Love is the only thing that can shipwreck such a life, and so it comes to pass. She gives up everything for him. He’s still driven mad with jealousy over her past. They decide to marry but, the night before the wedding, his brother appears. It turns out, he’s one of her previous lovers, and spent three years in jail as a result of a robbery he committed so he could buy her favours. She’s forced to leave her true love almost at the moment of culmination, just as everything she dreamed of her life as a young girl is about to come true. But no matter, she’s got a rare form of cancer and will die soon, the moment she becomes blind, just like Bette Davis in Dark Victory. She does, but onstage, and not before each avows their love for the other and seal it with a kiss.

 

Screen Shot 2018-08-01 at 11.48.10.pngThe film is essential viewing for anyone interested in melodrama. Each phrase is like a little lesson in life, spoken in hushed tones, like in a dream.
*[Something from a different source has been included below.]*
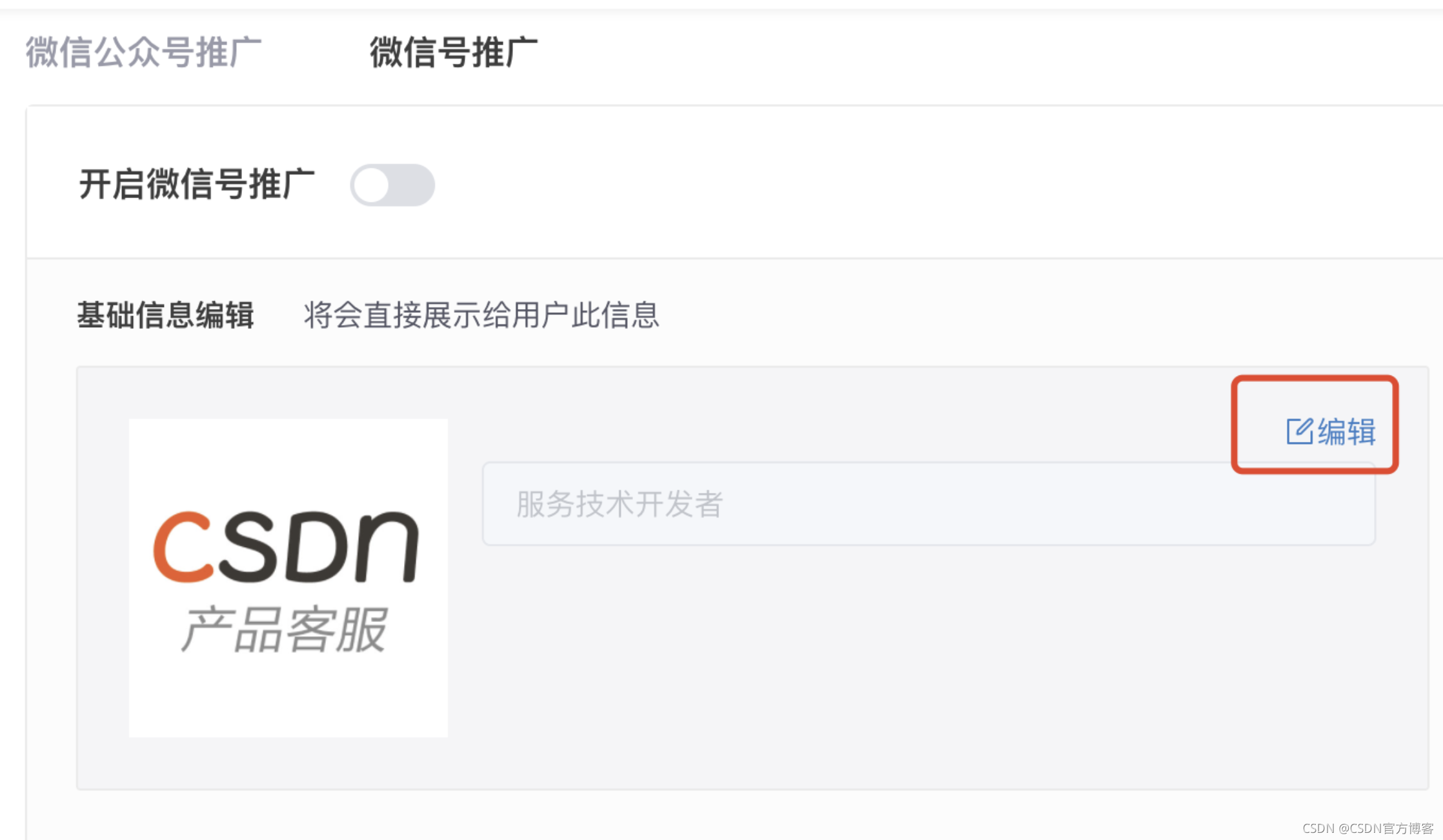The width and height of the screenshot is (1443, 840).
Task: Click the 将会直接展示给用户此信息 hint text
Action: [x=481, y=315]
If the phrasing has a poetic intensity, so do Gabriel Figueroa’s beautiful images, with the scenes in the country, the could-have-been section of the film just before everything turns to dust, being particularly lovely.

The first third of the film alternates what’s happening onstage in ‘Our Lady of the Camelias ‘with what happens in the world of the film; the film bookends and rhymes the beginning and the scene before the end in a bullfight arena; there are three glorious love songs, each giving voice to what the characters feel; there’s a scene in a train station where Felix, dressed in mink, renounces everything she’s lived by to be united with the man she loves; and there’s even  a scene in Church where God’s representative forgives all the sinning, a necessary pre-amble to the glorious death-bed scene, which here happens both onstage and off. Just like much of the film. It’s directed with an intense, quasi-musical tone sustained throughout so that the film seems to take place purely in a world of feeling. A must-see.